Michel Doneda’s latest is a play on Everybody Digs Bill Evans, complete with quotes from other famous soprano players scrawled across the cover. The similarities end there, however, with this Everybody Digs being solo soprano sax recorded in the resonant La Chapelle De La Planques, a Romanesque church in Tanus, France.
It’s difficult to talk about Doneda’s music. Terms like “extended technique” cause him to bristle—in an interview with Sam Newsome, he objected to the term because it “it standardizes an approach that is very personal.” Certainly no offense was intended, but even in grappling with language to adequately describe his methods, it’s easy to accidentally fence him in, to define him as some sort of negative space that’s characterized by what he isn’t.
Partway down the cover, Gianni Mimmo says Doneda “stands on the threshold that opens to the very flesh of the sound.” This quote—and indeed, the performance itself—brings to my mind Doneda’s fellow Frenchman Pierre Schaeffer, who devoted much thought to addressing how we perceive and are effected by sound and music. Schaeffer once wrote that the musician lives “in an original world which he studies for itself, the world of musical perceptions.” Doneda puts us closer to that inner world of the musician’s perception, closer to the sound itself, which he follows with diligence and curiosity.
On Everybody Digs, Doneda explores high frequencies and using just enough breath to generate a tone. Often, he seems to be directing air past the mouthpiece, rather than through it. The recording is low-volume, extremely intimate—you can account for nearly every molecule of air that’s pulled into his lungs and then pushed out through the horn. You become aware not only of the tangible substance of sound, of air as a moving, churning medium, but also of your own body, the cadence of your breathing.
Normally I'm not a fan when biological side effects like breath or saliva are emphasized in playing—on some level it feels like a messy reminder of humanness that distracts from the abstract, “elevated” realm of pure music. But Doneda is an exception. His explorations of the saxophone are thoroughly grounded in the unavoidably human connection with the instrument, yet paradoxically shift the focus away from the manner of playing and onto the perception of the very sound itself. To borrow from Schaeffer, the listener is compelled to give “‘oneself over entirely and exclusively to listening’ in order to discover the path from the ‘sonorous’ to the ‘musical.’”

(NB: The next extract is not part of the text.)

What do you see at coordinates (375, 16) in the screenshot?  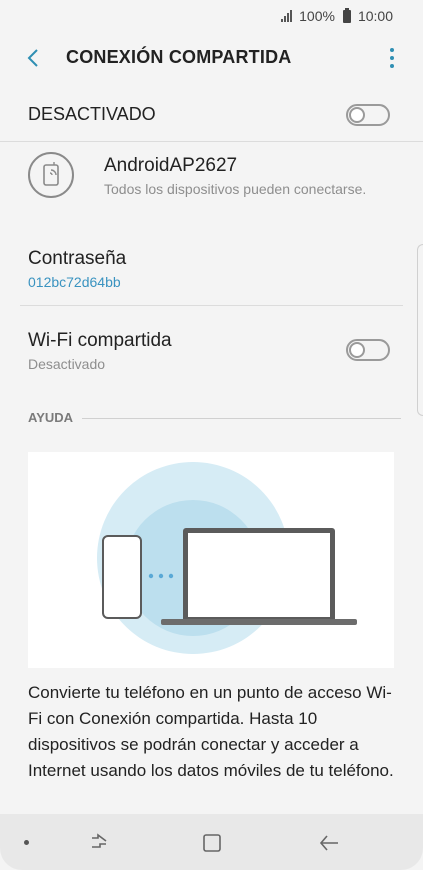 I see `clock: 10:00` at bounding box center [375, 16].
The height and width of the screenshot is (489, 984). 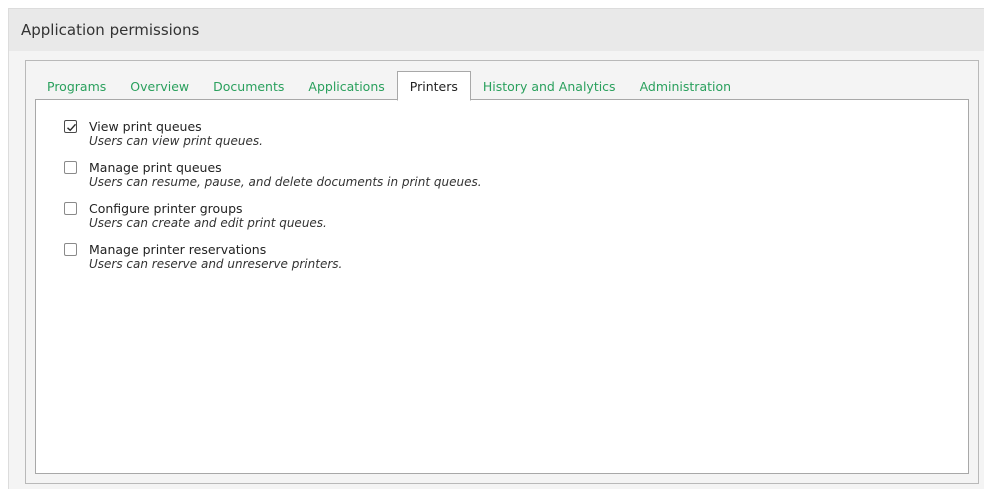 I want to click on view-print-queues-checkbox, so click(x=70, y=126).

There are a lot of adjectives that can be ventured while working through the performance on Everybody Digs: subterranean, microscopic, eerie, obsessive. But perhaps the one that makes the most sense, that doesn’t feel strained or flimsy, is the one that resonates the most with Doneda himself: personal. For over four decades now, Doneda has been in a personal—even private—dialogue with the soprano saxophone, and as Everybody Digs Michel Doneda gorgeously reveals, it’s a relationship he’s still coming to terms with.